Posts Tagged ‘Trap or Die’

The Rise of Hazzard County

May 3, 2020

The world is unfair. If you are physiologically tall, like Tyshawn Jones, it’s easier to do high jumps up things like the EMB six, even switch. If you are low and short, you possess an inborn advantage when navigating spots like the double duck-under bump to gap that Chris Jones skates in ‘365 Days,’ or not hitting your head in low-ceilinged parking ramps. If you possess super powers, you can bust through walls or save individuals from burning buildings or wallride heavy machinery.

Not every advantage is rooted in squishy biology. Generations reared under California’s staring sun and snow-free temperate temps can guzzle cheap imported beer and train for the Olympic Contest all year round, rich with spots and pools and parks all over the place. Denizens of crumbly urbanaties like New York and Philadelphia enjoy doing their tricks against the appealing architectural densities that power some of the world’s most important t-shirt brands. In America’s Pacific Northwest, fever-dreaming hellriders scooped and shaped ever-gnarlier concrete bowls, waves and swirly whirls into breeding barns to populate the ATV era.

But what if some massive, invisible force grasped this intricate and arousing ecosystem of genetic haves, geographical have-nots and assorted others, then shook it vigorously, erasing the standing order similar to a galactic Etch-A-Sketch? Under the microscopic, economy-smashing fists of C0V1D-I9 it is happening.

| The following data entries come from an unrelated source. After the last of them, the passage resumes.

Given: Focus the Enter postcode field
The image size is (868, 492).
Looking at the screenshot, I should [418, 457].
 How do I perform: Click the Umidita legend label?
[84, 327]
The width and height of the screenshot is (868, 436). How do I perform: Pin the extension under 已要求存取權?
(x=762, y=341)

Even as coastal dwellers in California, Washington, New York and Florida remain locked down to various extents, the Great South, Texas’ tidal grasslands and the Dakota fracking grounds are ripe for the proverbial ripping. While socially distant pros and bros sheltering in industry meccas await Amazon deliveries of Iphone tripods and annoy downstairs neighbors with IG flatground challenges, their Red state counterparts increasingly are free to hoover sand from freshly emancipated skateparks, reacquaint themselves with ‘Night Prowler’ fisheye proximities and clip up. In the fast-moving, fickle and fad-devouring world of skateboarding, kids may soon recall coastal dominance of ‘the culture’ only via moss-gathering YouTube embeddings and lore passed down in recreationally scented whispers of oldsters staking out the skatepark parking lot curb.

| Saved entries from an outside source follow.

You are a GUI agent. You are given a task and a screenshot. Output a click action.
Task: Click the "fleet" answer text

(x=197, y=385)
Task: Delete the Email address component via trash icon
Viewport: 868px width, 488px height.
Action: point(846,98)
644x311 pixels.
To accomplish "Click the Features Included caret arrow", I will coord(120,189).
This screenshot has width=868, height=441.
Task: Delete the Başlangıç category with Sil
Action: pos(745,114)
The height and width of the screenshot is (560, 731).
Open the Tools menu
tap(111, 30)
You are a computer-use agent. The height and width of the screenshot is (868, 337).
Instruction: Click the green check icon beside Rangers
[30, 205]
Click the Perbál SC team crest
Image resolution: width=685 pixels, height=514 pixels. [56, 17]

What would it look like if the industry’s center of gravity shifted below the Mason-Dixon line? Glimpses can be glimpsed via past exploits of past southern-state heavies including Opry-minded handrail cannonballer Ben Gilley, genteel Real retiree James Hardy, hot rod-loving and glam rocking swamp rat Sal Barbier, once and future hessian kingpin Jamie Thomas, Texan ditch coinesseur Michael Sieben. The image in sharpest recent relief comes from Atlanta’s Justin Brock, who dusted off his blue jeans, goatee and guitar rawk last week for a burner of a part for Stratosphere. His fakie master status remains intact in his current team management role, riding a long fakie 5-0 off a loading dock ledge and Rick flipping a sizable crust stretch, and the frontside bigspin is strong as ever, whipping one up a Chicago curb and then fakie down a heaping helping of stairs. He’s got a confident hand-point on the table-top backside lipslide at one point, and the nollie flip wallride enter is Jake Johnson-level force and mysticism.

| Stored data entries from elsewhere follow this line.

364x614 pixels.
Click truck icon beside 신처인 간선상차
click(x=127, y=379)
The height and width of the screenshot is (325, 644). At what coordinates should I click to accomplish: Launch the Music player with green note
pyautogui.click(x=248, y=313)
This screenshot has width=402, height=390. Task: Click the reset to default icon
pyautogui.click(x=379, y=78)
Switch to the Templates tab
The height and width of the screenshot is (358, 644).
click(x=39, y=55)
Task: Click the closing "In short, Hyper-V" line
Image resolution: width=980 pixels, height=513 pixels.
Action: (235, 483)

Is the vision of a southern-led and -fried skate sphere, as laid out by Justin Brock, George Thorogood, Young Jeezy and Skid Row really such a bad thing? Will easing lockdowns draw filming trips to Midwestern and Southern states, delivering an economic boost to their budget motel chains, liquor stores and strip clubs? Would a longterm skate-industry tilt toward Southern and Midwestern states leave the industry dangerously vulnerable to hurricanes, tornados, dry county regulations and Boss Hogg?